On my VPS server (Fedora 9), mingetty keeps respawning itself because of a "permission denied" error on tty[1-6], even though:

root# ls -la /dev/tty1
crw------- 1 root root 4, 1 Sep 19 14:22 /dev/tty1

Even weirder, this doesn't work:

root# cat </dev/tty1
bash: /dev/tty1: Permission denied

I am guessing this has something to do with the VM host, but both my VPS provider and I are out of ideas, and so is Google... Any clue as to why root cannot access a character device with root rw privileges?

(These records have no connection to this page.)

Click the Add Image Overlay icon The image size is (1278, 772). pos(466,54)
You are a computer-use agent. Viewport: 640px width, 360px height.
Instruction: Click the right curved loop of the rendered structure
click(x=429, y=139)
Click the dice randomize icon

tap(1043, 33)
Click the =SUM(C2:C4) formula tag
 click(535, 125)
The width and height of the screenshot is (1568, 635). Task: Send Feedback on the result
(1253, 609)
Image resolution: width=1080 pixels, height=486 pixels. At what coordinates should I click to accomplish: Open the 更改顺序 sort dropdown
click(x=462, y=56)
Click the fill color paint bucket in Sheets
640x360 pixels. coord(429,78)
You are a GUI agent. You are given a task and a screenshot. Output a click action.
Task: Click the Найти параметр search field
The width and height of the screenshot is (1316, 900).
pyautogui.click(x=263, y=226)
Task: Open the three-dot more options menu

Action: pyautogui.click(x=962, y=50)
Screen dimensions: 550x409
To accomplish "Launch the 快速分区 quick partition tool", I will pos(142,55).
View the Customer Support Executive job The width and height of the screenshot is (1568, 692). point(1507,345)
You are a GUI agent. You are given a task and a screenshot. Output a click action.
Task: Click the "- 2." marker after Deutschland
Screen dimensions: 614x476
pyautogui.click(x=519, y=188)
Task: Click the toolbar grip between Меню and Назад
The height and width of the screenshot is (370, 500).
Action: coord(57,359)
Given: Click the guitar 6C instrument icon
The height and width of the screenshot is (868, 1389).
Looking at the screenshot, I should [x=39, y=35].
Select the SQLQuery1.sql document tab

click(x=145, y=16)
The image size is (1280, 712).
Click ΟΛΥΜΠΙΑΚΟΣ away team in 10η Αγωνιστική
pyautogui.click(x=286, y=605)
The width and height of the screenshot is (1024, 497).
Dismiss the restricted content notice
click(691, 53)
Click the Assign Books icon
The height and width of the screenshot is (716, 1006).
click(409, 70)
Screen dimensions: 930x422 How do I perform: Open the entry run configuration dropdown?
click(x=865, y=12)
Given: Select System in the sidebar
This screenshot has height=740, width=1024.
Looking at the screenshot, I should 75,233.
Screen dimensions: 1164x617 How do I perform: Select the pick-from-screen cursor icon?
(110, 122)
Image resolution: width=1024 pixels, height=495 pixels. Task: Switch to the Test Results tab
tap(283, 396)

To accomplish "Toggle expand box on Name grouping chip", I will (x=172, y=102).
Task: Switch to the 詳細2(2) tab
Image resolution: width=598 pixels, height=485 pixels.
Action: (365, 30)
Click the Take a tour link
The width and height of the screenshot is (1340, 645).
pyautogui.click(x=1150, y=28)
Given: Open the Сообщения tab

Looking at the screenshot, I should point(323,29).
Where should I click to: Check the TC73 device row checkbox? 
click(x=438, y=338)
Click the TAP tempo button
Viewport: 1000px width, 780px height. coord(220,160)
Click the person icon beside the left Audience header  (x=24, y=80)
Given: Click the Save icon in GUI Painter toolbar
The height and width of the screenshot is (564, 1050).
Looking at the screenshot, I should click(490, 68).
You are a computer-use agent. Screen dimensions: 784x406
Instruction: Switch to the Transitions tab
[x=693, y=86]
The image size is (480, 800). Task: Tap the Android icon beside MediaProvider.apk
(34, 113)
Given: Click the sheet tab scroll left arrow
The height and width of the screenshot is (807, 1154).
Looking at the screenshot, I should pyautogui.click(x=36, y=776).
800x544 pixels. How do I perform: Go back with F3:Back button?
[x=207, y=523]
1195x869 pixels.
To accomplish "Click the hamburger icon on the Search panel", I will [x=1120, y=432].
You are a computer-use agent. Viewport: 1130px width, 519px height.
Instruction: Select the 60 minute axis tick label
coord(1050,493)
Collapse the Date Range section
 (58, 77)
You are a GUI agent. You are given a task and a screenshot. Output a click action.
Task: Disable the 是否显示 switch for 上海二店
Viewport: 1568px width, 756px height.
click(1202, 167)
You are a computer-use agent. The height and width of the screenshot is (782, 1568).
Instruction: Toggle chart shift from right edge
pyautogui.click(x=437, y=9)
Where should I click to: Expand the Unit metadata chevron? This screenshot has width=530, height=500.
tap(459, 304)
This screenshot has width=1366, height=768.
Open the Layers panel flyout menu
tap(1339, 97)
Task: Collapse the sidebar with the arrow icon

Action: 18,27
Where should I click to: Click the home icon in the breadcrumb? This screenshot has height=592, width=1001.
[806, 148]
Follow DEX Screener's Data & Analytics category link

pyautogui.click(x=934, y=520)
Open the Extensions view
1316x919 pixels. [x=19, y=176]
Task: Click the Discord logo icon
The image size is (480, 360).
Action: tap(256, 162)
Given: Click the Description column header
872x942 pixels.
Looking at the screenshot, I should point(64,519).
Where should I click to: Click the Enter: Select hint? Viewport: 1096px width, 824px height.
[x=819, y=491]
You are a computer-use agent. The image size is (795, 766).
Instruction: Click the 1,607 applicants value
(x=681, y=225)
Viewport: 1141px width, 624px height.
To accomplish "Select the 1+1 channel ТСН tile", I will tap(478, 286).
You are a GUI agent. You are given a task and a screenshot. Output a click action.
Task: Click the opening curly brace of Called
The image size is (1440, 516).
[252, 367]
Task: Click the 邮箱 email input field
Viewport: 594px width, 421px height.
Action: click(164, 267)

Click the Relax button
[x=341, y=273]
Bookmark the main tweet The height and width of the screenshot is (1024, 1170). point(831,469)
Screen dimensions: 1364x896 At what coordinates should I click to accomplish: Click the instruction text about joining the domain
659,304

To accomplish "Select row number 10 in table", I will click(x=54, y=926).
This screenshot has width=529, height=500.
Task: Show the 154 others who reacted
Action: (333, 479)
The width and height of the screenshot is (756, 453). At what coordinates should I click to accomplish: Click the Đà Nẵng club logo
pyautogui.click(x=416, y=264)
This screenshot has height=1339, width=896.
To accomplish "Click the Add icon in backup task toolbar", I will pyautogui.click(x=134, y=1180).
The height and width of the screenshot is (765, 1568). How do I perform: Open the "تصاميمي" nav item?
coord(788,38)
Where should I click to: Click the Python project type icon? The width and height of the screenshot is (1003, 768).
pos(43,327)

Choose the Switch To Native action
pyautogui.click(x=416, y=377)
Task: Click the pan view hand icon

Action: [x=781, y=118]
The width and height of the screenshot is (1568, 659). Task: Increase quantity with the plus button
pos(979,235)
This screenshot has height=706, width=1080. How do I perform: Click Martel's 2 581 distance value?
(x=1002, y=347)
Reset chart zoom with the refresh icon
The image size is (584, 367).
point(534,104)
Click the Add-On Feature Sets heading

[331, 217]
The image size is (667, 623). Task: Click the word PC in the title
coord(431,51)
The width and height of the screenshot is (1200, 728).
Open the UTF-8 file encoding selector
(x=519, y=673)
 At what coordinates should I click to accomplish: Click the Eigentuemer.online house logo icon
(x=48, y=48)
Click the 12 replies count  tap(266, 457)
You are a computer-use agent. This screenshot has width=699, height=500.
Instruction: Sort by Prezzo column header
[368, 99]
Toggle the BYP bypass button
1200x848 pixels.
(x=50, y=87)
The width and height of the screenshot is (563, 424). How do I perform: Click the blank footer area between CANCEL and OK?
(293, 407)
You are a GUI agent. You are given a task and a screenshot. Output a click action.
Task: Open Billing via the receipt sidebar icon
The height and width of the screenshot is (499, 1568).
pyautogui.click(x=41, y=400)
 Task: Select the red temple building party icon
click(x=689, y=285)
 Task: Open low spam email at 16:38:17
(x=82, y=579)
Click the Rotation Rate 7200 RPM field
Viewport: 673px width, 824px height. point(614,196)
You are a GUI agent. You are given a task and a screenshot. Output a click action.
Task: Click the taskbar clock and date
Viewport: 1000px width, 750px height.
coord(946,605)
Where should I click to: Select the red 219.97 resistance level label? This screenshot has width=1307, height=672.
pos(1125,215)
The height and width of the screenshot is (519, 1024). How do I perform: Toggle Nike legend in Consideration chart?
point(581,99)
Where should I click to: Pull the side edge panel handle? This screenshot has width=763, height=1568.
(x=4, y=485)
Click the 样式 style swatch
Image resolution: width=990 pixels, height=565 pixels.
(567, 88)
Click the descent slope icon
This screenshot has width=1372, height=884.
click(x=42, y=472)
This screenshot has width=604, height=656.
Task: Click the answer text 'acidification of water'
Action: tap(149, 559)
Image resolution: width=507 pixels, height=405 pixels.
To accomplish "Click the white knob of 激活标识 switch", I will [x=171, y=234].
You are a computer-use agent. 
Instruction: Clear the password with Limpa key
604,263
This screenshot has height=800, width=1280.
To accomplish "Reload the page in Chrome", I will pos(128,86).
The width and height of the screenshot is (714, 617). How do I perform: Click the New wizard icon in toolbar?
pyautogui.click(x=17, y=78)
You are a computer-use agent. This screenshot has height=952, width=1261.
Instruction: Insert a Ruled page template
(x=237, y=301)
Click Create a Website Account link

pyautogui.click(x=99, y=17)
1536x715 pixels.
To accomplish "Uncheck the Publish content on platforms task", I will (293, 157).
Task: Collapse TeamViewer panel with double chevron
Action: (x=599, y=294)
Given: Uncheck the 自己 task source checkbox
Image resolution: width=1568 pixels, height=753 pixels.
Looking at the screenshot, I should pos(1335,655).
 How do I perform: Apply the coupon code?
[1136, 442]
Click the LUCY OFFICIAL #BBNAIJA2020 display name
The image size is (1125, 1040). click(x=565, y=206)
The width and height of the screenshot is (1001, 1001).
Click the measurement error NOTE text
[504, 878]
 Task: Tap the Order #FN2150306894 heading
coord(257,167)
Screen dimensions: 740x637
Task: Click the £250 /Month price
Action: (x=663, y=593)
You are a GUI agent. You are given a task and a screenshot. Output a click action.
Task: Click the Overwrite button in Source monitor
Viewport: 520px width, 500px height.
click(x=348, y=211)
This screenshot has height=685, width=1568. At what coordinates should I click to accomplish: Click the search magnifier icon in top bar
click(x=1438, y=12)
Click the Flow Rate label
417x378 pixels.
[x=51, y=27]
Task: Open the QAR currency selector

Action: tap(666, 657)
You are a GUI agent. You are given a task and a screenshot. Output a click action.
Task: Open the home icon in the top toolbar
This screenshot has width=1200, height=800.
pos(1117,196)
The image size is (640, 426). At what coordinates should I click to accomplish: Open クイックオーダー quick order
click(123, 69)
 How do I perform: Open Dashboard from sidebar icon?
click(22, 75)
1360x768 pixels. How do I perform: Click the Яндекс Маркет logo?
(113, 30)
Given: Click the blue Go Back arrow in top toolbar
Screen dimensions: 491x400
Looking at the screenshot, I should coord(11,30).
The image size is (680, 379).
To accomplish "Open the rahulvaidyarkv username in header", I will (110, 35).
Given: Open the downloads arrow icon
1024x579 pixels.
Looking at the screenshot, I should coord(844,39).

Update: I've made sure SELinux has been disabled; yet, the issue is still there....

Update: The strace dump:

32399 rt_sigaction(SIGTSTP, {SIG_DFL}, {SIG_DFL}, 8) = 0
32399 rt_sigaction(SIGTTIN, {SIG_DFL}, {SIG_IGN}, 8) = 0
32399 rt_sigaction(SIGTTOU, {SIG_DFL}, {SIG_IGN}, 8) = 0
32399 rt_sigaction(SIGINT, {SIG_IGN}, {SIG_IGN}, 8) = 0
32399 rt_sigaction(SIGQUIT, {SIG_IGN}, {SIG_IGN}, 8) = 0
32399 rt_sigaction(SIGCHLD, {SIG_DFL}, {0x807b990, [], SA_RESTORER, 0xb7e7b708}, 8) = 0
32399 open("/dev/tty1", O_RDONLY|O_LARGEFILE) = -1 EACCES (Permission denied)
32399 open("/dev/tty1", O_RDONLY|O_LARGEFILE) = -1 EACCES (Permission denied)
32399 fstat64(2, {st_mode=S_IFCHR|0620, st_rdev=makedev(136, 1), ...}) = 0
32399 mmap2(NULL, 4096, PROT_READ|PROT_WRITE, MAP_PRIVATE|MAP_ANONYMOUS, -1, 0) = 0xb7fe1000
32399 write(2, "bash: /dev/tty1: Permission deni"..., 35) = 35

Can't say it's making much sense to me...

I dont have an exact answer, but I have a suggestion.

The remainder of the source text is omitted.